Accountability as a principle of a European democracy

Liberal democracy has been seriously questioned and challenged in Europe. To act against democratic backsliding in Hungary and other EU member states, EU institutions initially relied mainly on EU infringement procedures. The EU has complemented these instruments with a rule of law conditionality mechanism and developed procedures on how to suspend membership rights (Article 7, Treaty on the EU). The Council of Europe and its Venice Commission have elaborated an extremely valuable series of documents defining key principles and institutions of liberal democracy. However, these elements have not yet evolved into a coherent constitutional blueprint for a liberal democracy, not least because national institutional arrangements differ significantly.

The Vienna-based European Law Institute (ELI) has now endeavoured to put the jigsaw pieces together in a ‘Charter of Fundamental Constitutional Principles of a European Democracy‘. Of the 36 principles defined in the Charter, the principles refering to accountability were the topic of a webinar held by ELI on 6 May 2024. Joining a panel with Renáta Uitz, Michal Krajewski, Takis Tridimas and Yves Van Den Berge, I related accountability to the conceptual approaches proposed by contemporary theorists of democracy.

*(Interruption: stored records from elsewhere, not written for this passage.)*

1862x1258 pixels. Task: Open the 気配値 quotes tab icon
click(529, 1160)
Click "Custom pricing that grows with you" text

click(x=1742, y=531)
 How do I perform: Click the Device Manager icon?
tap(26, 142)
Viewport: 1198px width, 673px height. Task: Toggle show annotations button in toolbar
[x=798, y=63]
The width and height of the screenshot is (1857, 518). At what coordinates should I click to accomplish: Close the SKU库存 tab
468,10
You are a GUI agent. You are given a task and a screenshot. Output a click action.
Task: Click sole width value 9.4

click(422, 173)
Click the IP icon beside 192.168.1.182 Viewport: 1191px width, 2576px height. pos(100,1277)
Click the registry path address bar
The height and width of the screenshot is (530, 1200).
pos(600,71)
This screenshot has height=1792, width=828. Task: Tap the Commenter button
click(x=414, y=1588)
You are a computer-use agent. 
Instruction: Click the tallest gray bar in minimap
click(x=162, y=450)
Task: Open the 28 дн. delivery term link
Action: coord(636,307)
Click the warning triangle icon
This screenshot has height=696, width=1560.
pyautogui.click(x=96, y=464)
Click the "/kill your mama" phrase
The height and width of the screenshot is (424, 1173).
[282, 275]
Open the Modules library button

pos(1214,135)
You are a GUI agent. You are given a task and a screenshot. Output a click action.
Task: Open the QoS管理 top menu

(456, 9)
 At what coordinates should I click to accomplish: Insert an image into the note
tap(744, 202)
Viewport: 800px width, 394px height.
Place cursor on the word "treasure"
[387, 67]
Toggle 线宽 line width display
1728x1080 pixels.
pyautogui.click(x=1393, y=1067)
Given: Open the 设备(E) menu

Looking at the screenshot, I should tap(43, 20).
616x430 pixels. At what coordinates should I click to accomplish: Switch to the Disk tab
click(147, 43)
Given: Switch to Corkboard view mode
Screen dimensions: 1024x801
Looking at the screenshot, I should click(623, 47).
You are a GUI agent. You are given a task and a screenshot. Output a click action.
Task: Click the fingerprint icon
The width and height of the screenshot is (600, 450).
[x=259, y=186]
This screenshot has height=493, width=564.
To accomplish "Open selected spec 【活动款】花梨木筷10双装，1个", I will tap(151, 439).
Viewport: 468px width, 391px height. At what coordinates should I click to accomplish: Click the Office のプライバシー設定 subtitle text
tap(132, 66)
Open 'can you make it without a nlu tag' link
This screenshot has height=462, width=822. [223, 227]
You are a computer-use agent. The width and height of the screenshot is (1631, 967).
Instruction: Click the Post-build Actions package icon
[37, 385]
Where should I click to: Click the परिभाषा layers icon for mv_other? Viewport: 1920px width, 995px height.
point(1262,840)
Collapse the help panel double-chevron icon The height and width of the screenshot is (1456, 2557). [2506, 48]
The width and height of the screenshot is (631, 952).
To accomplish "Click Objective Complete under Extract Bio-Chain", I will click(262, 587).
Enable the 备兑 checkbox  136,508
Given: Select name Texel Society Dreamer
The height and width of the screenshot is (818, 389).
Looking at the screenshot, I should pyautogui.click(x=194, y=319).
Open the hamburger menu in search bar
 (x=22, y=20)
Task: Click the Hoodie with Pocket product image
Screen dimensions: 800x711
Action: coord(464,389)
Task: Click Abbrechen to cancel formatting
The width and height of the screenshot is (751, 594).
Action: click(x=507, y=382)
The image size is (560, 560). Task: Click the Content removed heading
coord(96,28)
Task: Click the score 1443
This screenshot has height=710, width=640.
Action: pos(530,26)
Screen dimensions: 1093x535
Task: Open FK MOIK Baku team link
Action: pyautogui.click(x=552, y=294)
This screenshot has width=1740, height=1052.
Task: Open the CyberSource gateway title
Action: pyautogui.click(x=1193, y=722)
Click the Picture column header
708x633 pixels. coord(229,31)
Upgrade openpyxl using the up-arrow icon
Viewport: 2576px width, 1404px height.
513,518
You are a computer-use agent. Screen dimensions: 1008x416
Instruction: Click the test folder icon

All principles of the Charter are explained by commentaries that also refer to important intellectual sources that have shaped the interpretation of the respective principles. The commentary on Principle 19 – accountability – illustrates how discourses among the communities of democratic theorists and European / comparative constitutional law scholars have diverged. The webinar provided a great opportunity to link threads and communicate insights across disciplines and traditions.